Do not store above 25 °C.
Keep the vials in the outer carton in order to protect from light.
For storage conditions of the diluted medicinal product, see section 6.3.
Amiodarone Hydrochloride 50 mg/ml Concentrate for Solution for Injection and Infusion is contained in 5 ml amber glass type I vials closed with butyl rubber stopper and aluminium seal with a grey flip-off button.
Pack sizes: Carton containing 1, 5, 6, 10 or 25 vials.
Not all pack sizes may be marketed.
For single dose use only. Discard any unused solution immediately after initial use.
The dilution is to be made under aseptic conditions.
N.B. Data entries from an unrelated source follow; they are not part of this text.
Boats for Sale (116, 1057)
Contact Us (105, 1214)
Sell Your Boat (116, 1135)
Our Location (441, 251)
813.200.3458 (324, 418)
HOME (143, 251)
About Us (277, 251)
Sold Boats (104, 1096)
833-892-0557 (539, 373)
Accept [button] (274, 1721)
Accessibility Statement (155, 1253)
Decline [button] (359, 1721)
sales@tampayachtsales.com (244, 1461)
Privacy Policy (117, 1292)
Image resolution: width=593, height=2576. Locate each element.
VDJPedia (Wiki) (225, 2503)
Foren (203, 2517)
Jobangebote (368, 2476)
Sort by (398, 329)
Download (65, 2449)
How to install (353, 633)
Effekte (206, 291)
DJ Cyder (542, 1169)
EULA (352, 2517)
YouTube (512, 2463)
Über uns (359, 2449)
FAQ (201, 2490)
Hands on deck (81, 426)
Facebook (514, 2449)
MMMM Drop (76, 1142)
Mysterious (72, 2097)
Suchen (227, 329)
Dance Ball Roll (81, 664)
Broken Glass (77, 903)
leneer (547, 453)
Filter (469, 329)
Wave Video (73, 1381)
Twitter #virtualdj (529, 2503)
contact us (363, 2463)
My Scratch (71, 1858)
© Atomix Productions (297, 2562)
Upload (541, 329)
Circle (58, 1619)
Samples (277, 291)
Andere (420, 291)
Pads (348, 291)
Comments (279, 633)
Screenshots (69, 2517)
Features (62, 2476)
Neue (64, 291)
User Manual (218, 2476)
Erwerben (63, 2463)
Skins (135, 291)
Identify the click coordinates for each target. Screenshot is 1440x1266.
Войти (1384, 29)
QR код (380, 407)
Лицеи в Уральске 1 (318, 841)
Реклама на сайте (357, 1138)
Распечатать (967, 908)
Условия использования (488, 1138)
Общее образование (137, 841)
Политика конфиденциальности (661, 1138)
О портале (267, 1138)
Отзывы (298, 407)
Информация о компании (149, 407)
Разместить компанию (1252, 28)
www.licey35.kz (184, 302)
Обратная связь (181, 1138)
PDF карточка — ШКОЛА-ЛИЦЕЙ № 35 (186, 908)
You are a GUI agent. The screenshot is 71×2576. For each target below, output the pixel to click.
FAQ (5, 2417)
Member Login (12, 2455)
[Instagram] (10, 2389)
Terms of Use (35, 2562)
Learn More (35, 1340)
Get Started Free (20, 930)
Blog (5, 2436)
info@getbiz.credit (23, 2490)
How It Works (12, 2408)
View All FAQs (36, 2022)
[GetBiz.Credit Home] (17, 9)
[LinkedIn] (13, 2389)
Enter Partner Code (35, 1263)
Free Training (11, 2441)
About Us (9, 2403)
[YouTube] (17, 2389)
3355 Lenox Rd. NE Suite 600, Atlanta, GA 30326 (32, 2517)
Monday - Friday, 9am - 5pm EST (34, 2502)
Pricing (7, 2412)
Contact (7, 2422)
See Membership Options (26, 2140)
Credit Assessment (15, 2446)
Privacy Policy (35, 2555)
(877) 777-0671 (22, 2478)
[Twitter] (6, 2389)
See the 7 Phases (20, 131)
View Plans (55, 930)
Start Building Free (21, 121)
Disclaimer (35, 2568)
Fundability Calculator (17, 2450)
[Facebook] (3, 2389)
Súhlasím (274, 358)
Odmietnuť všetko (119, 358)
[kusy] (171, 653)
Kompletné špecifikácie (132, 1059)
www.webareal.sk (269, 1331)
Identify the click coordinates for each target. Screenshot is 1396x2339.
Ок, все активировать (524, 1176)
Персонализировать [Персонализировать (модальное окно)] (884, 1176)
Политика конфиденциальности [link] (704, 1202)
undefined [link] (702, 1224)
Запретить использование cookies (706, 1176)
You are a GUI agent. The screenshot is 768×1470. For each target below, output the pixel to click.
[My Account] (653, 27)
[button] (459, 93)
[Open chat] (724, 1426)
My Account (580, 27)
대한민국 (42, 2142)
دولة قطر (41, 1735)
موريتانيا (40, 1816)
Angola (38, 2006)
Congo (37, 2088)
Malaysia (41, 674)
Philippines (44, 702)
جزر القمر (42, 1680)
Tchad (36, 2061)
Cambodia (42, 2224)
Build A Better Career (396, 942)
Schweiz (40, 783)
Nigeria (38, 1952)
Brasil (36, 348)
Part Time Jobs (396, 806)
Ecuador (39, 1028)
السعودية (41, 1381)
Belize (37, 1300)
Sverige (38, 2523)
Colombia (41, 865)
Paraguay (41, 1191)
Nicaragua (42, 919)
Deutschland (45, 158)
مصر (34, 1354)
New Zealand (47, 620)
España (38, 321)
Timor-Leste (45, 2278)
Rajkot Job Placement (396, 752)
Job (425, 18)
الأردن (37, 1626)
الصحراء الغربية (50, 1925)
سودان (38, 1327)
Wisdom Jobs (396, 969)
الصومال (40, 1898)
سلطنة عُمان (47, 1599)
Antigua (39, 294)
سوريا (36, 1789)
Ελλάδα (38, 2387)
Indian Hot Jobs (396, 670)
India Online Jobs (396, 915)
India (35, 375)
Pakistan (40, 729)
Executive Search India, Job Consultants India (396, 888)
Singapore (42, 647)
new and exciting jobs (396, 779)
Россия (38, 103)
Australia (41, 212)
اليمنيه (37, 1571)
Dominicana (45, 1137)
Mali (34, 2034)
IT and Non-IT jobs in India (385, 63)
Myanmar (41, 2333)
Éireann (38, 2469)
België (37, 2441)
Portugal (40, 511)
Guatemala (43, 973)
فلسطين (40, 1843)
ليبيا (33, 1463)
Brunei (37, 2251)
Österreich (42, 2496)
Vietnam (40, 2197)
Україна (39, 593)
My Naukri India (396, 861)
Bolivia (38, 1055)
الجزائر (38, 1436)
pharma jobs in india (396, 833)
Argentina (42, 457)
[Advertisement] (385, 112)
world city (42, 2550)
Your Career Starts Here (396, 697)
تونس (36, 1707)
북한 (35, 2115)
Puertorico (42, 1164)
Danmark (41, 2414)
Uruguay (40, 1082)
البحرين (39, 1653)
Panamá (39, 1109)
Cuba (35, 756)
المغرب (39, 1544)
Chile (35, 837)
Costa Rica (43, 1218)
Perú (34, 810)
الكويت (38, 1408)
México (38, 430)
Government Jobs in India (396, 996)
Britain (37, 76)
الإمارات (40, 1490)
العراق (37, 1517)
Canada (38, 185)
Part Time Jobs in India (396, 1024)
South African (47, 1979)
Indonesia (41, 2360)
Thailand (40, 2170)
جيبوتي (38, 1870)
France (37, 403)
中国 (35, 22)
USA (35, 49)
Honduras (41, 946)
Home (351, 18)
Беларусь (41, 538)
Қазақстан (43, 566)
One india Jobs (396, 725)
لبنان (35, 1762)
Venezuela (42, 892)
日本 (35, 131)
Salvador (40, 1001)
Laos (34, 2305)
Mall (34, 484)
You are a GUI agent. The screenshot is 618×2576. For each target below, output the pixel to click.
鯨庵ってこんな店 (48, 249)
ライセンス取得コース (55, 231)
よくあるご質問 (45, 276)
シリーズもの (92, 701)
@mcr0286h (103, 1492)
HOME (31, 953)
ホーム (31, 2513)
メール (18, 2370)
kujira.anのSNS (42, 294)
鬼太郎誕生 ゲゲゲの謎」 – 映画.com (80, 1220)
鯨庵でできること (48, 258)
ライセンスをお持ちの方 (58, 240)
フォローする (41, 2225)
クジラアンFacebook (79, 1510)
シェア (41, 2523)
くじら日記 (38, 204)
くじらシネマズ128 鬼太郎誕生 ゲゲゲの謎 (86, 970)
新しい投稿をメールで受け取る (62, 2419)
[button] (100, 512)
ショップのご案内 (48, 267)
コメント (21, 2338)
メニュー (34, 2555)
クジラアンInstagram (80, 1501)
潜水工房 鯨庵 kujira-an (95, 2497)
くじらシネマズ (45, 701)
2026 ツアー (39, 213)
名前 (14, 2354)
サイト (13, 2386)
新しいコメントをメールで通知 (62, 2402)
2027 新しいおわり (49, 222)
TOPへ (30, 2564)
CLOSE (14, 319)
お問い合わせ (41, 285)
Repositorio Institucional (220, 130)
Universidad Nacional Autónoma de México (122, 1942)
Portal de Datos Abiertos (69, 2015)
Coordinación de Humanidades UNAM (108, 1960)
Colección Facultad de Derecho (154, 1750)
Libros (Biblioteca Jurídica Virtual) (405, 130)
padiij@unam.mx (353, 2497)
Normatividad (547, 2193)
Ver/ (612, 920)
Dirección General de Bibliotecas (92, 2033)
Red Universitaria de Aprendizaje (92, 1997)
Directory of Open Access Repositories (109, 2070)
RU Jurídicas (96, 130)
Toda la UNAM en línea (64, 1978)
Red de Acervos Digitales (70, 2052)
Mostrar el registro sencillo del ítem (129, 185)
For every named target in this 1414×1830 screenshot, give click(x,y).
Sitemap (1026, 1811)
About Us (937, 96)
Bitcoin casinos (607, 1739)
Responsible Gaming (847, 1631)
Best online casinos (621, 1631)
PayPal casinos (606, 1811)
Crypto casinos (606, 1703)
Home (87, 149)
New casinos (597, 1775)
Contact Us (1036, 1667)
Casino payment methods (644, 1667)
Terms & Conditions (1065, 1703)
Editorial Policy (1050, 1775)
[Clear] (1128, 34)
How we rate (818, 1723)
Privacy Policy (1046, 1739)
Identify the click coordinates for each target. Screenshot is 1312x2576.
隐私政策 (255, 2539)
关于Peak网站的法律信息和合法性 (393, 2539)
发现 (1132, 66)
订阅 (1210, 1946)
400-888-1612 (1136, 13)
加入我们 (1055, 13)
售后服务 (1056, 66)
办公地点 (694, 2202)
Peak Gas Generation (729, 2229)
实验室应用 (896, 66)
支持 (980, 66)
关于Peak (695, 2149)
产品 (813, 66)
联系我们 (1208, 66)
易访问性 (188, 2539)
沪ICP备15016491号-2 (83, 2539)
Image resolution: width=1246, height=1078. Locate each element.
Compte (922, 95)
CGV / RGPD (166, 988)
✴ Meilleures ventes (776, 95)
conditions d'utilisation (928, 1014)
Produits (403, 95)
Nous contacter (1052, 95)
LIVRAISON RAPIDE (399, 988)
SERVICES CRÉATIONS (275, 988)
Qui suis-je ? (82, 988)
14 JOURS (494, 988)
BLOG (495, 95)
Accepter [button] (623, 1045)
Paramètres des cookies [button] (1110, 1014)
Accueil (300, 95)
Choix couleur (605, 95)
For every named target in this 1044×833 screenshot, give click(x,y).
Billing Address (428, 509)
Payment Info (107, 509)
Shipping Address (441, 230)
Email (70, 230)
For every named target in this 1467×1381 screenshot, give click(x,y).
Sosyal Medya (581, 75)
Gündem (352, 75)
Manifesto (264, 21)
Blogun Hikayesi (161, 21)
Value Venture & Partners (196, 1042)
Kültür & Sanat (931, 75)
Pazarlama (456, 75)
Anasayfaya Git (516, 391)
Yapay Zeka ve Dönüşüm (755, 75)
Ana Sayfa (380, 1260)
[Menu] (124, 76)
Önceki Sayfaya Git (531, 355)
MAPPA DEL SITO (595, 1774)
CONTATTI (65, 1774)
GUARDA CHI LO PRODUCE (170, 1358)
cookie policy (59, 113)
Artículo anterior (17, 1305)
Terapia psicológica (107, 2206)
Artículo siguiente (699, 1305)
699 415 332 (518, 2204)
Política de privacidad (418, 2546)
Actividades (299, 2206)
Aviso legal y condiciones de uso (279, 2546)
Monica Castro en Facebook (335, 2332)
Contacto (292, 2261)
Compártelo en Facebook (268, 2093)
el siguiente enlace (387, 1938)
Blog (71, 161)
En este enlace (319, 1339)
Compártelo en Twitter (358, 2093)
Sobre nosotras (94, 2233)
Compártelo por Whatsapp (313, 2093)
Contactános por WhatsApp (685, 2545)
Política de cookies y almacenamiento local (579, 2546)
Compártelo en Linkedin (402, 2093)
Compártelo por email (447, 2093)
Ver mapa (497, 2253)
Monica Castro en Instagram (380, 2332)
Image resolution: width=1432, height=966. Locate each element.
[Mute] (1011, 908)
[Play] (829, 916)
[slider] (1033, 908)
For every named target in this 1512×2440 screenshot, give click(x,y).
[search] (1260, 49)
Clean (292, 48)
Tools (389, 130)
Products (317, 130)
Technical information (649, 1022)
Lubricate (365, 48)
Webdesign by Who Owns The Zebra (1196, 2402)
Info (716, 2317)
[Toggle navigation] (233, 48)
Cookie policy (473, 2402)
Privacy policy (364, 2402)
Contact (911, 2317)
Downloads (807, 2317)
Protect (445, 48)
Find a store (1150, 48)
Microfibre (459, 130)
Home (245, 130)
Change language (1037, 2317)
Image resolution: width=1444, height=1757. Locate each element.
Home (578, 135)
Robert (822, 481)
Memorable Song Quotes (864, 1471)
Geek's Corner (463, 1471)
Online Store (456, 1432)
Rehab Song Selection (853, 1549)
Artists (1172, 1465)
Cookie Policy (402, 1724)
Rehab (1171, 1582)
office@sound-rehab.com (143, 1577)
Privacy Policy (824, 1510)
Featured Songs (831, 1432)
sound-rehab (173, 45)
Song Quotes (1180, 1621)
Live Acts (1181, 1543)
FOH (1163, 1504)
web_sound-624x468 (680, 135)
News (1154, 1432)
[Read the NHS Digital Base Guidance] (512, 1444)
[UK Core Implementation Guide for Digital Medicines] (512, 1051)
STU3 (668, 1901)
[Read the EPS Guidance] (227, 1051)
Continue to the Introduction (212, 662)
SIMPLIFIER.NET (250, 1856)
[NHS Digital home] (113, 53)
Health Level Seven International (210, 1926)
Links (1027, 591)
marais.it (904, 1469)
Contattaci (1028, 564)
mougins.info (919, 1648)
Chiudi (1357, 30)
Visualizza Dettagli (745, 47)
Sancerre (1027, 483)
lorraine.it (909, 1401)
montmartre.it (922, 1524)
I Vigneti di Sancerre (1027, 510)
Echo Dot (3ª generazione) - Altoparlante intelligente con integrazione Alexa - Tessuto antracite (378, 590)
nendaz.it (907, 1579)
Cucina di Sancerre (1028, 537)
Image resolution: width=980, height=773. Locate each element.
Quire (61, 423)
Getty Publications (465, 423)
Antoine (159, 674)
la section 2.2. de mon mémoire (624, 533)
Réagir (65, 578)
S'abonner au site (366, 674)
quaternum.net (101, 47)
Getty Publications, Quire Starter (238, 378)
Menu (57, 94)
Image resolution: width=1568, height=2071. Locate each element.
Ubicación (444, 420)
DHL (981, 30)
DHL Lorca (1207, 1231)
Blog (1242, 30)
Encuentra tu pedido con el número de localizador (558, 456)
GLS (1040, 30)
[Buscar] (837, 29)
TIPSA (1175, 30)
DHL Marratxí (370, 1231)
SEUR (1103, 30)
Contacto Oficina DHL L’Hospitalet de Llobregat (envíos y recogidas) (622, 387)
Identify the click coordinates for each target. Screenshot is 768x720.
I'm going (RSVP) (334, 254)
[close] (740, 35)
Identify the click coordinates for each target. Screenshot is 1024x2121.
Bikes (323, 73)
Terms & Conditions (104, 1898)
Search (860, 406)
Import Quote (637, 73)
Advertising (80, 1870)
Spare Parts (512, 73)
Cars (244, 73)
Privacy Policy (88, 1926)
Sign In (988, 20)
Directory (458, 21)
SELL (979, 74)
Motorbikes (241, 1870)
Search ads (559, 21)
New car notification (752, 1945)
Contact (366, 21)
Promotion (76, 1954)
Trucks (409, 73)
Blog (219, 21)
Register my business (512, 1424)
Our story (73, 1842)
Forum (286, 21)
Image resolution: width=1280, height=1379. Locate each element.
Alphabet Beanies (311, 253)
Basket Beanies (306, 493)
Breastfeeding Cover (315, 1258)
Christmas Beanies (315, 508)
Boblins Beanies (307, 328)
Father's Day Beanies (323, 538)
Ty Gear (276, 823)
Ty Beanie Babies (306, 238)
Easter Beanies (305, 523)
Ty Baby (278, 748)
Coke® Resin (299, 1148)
Before use, the sterile concentrate should be visually inspected for clarity, particulate matter, discolouration and the integrity of the container. The solution should only be used if it is clear, free from particles and the container is undamaged and intact.
Prior to administration by intravenous infusion, Amiodarone Hydrochloride 50 mg/ml Sterile Concentrate should be diluted according to directions with the recommended infusion fluid, 5% w/v Glucose Intravenous Infusion. The contents of one vial of the sterile concentrate diluted as recommended in 250 ml of 5% w/v Glucose Intravenous infusion contains 0.6 mg/ml of Amiodarone Hydrochloride.
Solutions containing less than 300 mg of amiodarone (two vials) in 500 ml of 5% w/v Glucose Intravenous Infusion are not stable and must not be used. It should also be stressed that no other compounds are to be mixed with amiodarone infusion solution.
Amiodarone Hydrochloride 50 mg/ml Concentrate for Solution for Injection and Infusion should be administered solely in 5% w/v Glucose Intravenous Infusion. Amiodarone Hydrochloride 50 mg/ml Concentrate for Solution for Injection and Infusion must not be mixed with other medicinal products in the same syringe.
The calculated dose is diluted with 250 ml 5% w/v Glucose Intravenous Infusion.
See section 4.2.
150-300 mg (corresponding to 3-6 ml Amiodarone Hydrochloride 50 mg/ml Concentrate for Solution for Injection and Infusion) is diluted with 10-20 ml 5% w/v Glucose Intravenous Infusion. See section 4.2.
Any unused product or waste material should be disposed of in accordance with local requirements.